Mi mejor explicación tiene que ver con la naturaleza de Estados Unidos, un país que está conformado no sólo por la increíble diversidad de gentes, costumbres y formas de vida que permiten su tamaño y sistema federal, sino también con que es una nación en permanente conflicto; un país que existe y respira gracias al incesante choque de fuerzas entre republicanos y demócratas, sofisticación y chabacanería, virtud y pragmatismo, los altos ideales de la Constitución y el Far West. Y la noche del domingo, cuando Obama se atribuyó la virtud sobrehumana de haber hecho justicia, cuando distorsionó esa cara palabra para justificar lo que había hecho, no  habló a esos "dos Estados Unidos" a los que suelen referirse quienes pretenden explicar las complejidades del país sin conocerlo bien. Le habló al único Estados Unidos que existe, combinando en una sola frase la aspiración de virtud de la justicia con la fuerza bruta de lo que acababa de hacer. Dicho de otra forma, al hablar de justicia esa noche, Obama habló en un lenguaje puramente estadounidense.

Y esto es una constatación, no un halago a Obama ni un panfleto nacionalista: pocas veces esas contradicciones que conforman Estados Unidos se pueden unir con tanta nitidez; son muy pocos los días en que los estadounidenses nos damos el tiempo para mirarnos y reconocer que frente a ciertas cosas no somos tan distintos.

Es por esa razón -por ese raro destello de la identidad nacional- que muy pocos se atreven o se molestan en cuestionar la legalidad de la operación que mató a Bin Laden. ¿Cómo entender, si no, que el mismo país que se pasó meses en vilo porque su presidente había mentido bajo juramento pase por alto los evidentes aspectos ilegales de esta acción militar?

 

Otro día tuvo que pasar para que algunos de los fanáticos analistas de Fox News- que en otras ocasiones no habían pestañeado para defender la tortura como método de interrogación (incluso, en una famosa ocasión, usando la serie de televisión 24 como argumento)-  comenzaran a preguntar si se podía hablar aquí de "asesinato como táctica de gobierno", mientras un presentador calificaba a la pasada el actuar del gobierno de "ilegal". En el New York Times tuvo que llegar el miércoles para que la columnista Maureen Dowd se atreviera a calificar (incorrectamente, pero con ganas de ser políticamente incorrecta) la muerte de Bin Laden de "ejecución".

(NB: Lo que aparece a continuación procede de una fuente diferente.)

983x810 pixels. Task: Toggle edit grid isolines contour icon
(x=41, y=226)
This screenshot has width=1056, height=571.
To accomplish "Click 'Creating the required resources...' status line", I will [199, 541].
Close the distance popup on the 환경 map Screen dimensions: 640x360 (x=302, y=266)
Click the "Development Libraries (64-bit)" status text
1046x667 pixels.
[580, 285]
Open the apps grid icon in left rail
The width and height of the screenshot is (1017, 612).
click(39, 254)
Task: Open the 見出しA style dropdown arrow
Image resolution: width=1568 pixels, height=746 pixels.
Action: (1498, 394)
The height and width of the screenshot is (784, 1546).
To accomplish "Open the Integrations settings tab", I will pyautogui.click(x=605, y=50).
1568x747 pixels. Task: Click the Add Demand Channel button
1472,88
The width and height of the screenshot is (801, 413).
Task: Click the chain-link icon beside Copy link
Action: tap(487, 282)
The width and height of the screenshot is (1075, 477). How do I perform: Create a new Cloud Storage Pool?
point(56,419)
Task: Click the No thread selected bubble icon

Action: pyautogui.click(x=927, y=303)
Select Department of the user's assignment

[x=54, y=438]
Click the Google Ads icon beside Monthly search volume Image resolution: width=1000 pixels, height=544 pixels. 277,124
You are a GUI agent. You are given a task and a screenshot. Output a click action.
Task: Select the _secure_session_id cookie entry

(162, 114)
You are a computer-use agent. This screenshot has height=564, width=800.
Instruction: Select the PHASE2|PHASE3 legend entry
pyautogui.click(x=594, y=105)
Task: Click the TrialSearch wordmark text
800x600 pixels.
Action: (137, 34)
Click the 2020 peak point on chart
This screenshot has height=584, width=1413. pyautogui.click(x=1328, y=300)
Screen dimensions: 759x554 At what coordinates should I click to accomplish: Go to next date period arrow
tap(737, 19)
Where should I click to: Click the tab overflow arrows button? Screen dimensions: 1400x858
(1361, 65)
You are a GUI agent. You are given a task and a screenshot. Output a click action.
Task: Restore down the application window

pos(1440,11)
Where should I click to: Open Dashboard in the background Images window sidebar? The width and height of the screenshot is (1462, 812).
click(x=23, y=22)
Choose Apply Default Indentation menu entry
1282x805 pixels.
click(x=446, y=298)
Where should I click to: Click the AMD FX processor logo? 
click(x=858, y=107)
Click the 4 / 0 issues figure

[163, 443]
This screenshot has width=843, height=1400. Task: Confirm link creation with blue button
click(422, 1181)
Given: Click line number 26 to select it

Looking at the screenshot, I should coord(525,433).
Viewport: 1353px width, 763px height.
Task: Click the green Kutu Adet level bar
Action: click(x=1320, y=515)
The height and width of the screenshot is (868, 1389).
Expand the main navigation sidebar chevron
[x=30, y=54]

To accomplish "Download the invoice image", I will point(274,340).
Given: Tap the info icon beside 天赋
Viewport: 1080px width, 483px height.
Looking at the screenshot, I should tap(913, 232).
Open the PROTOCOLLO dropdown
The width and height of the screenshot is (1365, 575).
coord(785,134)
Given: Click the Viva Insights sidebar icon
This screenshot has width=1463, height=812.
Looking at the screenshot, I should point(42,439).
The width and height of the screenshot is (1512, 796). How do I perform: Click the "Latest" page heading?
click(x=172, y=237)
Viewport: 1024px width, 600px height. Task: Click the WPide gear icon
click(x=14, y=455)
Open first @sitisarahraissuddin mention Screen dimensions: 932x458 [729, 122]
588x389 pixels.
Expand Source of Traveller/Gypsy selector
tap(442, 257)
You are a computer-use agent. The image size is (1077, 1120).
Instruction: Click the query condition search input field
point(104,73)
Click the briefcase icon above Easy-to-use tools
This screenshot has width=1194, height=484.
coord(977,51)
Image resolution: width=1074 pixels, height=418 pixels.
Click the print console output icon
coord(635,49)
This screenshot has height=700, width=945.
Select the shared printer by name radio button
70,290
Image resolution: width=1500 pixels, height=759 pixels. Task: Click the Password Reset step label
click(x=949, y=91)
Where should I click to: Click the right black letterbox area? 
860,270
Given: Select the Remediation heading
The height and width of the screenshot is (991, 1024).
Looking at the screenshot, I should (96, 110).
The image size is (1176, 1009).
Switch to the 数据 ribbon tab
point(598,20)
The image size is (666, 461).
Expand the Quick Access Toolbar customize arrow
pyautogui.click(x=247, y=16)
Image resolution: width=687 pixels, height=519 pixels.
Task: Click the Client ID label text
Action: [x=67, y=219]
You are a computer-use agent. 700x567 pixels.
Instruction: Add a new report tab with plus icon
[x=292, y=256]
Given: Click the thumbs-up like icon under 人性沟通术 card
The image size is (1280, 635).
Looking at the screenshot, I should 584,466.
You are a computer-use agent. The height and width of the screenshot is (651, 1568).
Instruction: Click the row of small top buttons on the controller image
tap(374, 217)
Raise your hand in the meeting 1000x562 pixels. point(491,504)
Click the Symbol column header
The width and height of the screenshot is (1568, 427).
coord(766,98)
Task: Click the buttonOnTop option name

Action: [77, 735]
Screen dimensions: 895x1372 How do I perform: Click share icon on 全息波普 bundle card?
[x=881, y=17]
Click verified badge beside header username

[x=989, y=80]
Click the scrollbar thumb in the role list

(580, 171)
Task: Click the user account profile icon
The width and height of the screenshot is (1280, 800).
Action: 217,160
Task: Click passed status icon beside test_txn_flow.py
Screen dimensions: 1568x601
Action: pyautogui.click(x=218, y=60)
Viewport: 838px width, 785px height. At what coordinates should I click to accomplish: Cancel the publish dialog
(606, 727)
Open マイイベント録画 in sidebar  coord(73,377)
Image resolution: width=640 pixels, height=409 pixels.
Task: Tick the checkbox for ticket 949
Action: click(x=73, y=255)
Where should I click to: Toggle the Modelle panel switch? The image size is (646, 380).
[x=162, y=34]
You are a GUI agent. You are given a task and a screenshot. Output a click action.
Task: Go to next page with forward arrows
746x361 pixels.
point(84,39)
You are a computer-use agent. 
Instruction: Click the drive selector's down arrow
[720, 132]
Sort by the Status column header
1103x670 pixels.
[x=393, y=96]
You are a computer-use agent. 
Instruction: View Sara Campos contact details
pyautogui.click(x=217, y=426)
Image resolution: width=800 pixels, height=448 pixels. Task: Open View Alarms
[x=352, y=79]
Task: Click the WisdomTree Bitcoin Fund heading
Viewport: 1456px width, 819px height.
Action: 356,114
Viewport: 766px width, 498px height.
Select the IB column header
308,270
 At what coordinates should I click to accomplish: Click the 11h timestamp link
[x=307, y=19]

Mas ésas eran las excepciones. Mientras tanto seguían generándose noticias, columnas y programas de televisión, y a nadie parecía importarle hacer las preguntas más fundamentales.

Y con ello la frase más importante del presidente, la que podría acompañarlo por el resto de sus días, seguía flotando en un enorme vacío.

Un hombre malo

Para cuando volví a mi casa el día que había comenzado en ese taxi que pasaba frente a los tribunales, mi hijo de 3 años ya sabía de la noticia.

"Es un hombre malo", me dijo a la primera mención de Bin Laden en un noticiario.

Mi hijo lleva meses fascinado con la idea de "los buenos" y "los malos", haciendo preguntas que a veces terminan  con explicaciones sobre la policía, la cárcel y los tribunales, y ésta le parecía una ocasión perfecta para seguir interrogando: por qué, dónde, cuándo, qué fue lo que hizo, por qué, por qué, por qué.

Y yo intenté responderle lo mejor posible sin dar demasiados detalles, pero me alegré cuando se dio por satisfecho y pasamos a otro tema. Para entonces ya sabía que, a menos que mintiera, no tenía nada que decirle.